(Items from a screen grounding dataset)
^^^^^^^^
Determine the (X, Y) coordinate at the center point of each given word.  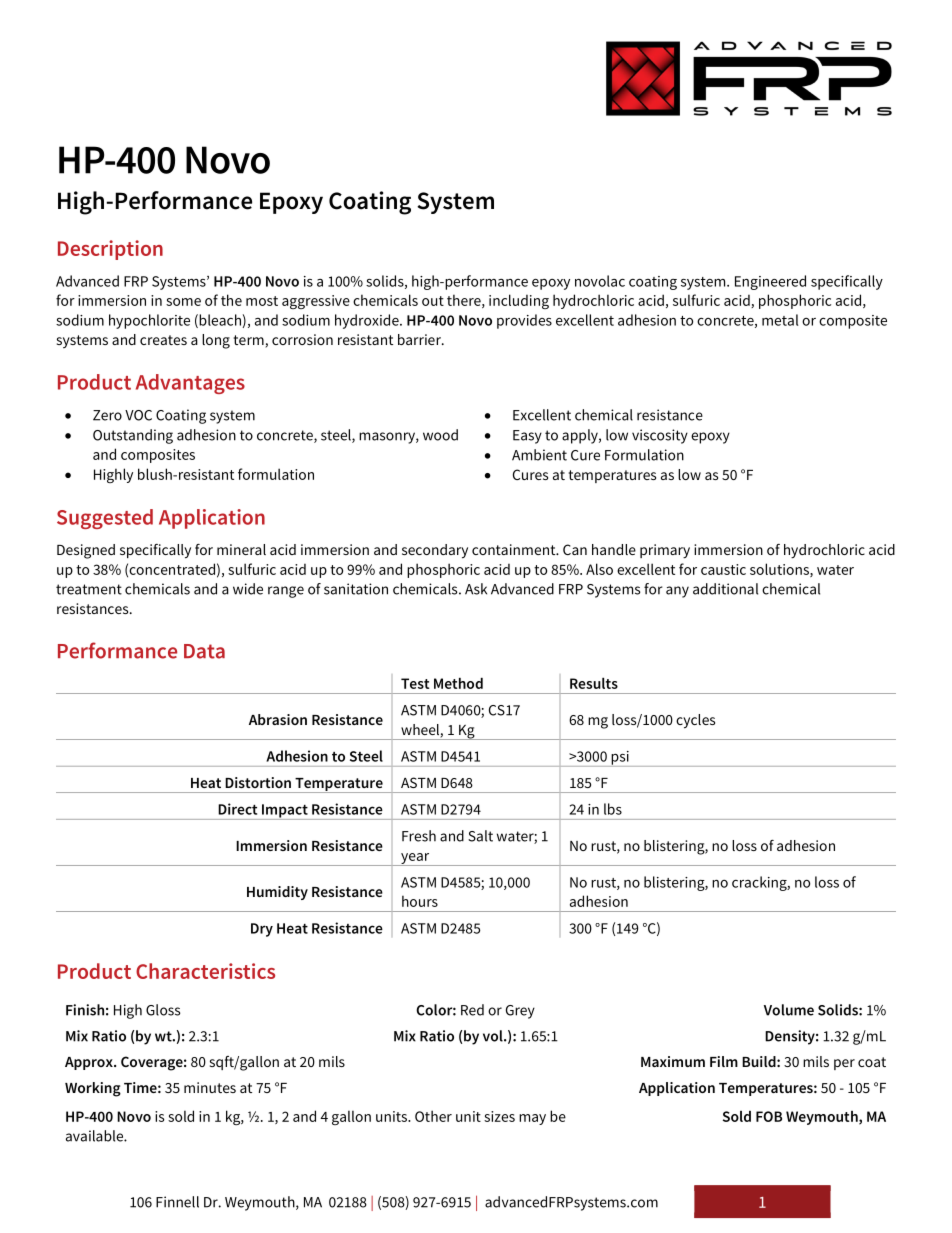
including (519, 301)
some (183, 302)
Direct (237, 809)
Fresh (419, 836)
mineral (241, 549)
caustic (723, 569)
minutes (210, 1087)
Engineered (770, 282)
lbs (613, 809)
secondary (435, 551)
^^^^^^^^
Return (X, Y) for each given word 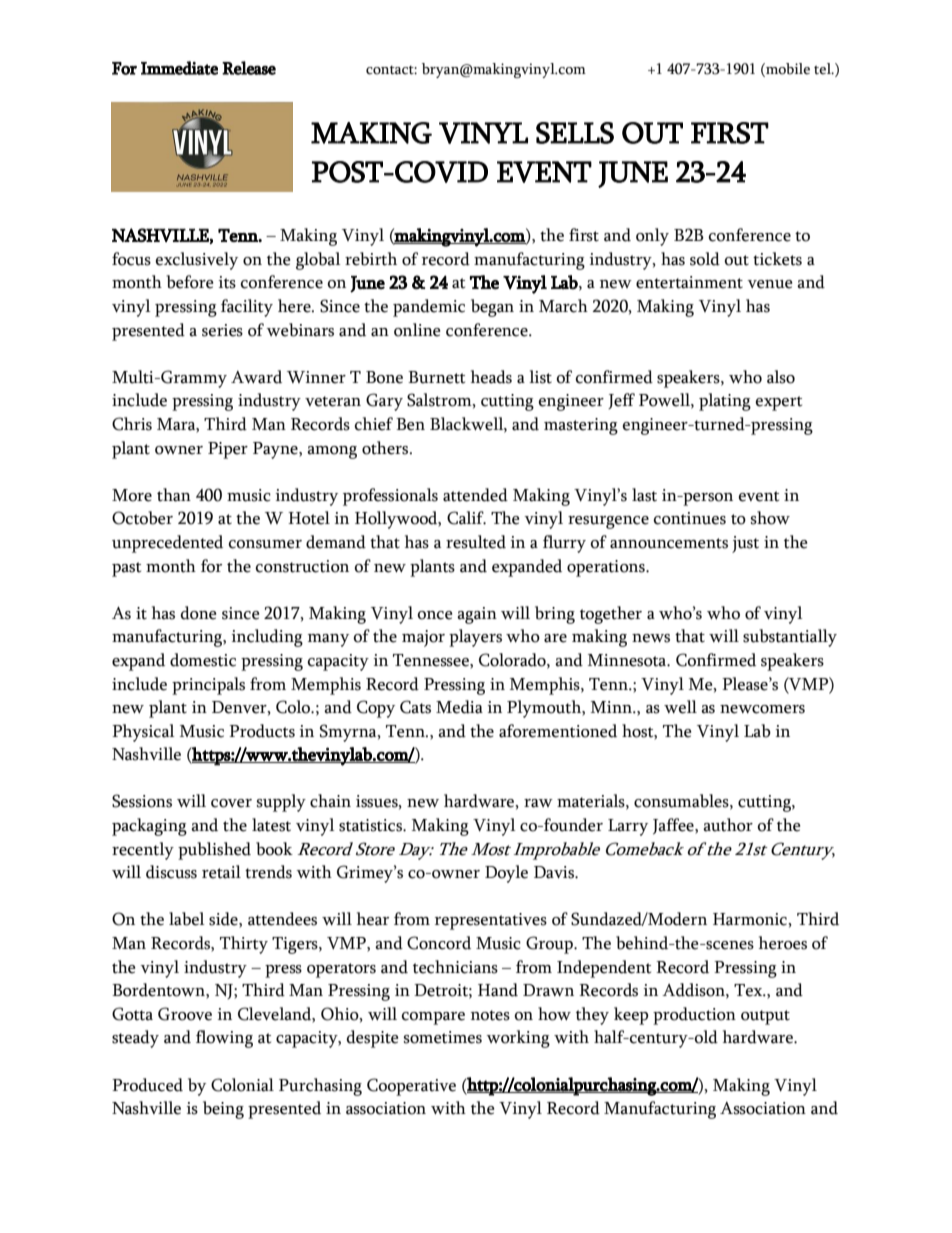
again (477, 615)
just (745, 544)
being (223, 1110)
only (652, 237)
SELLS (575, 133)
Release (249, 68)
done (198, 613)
^^^^^^^^
### EXERCISE DIRECTIONS
Can you rewrite the stretch from the line containing "Determine the (X, Y)" through the line containing "secondary (435, 551)", swapping "Fresh" for "Clean" and keeping everything else the same, with the pictures left out?

### ANSWER TO THE PROBLEM
Determine the (X, Y) coordinate at the center point of each given word.  
including (519, 301)
some (183, 302)
Direct (237, 809)
Clean (419, 836)
mineral (241, 549)
caustic (723, 569)
minutes (210, 1087)
Engineered (770, 282)
lbs (613, 809)
secondary (435, 551)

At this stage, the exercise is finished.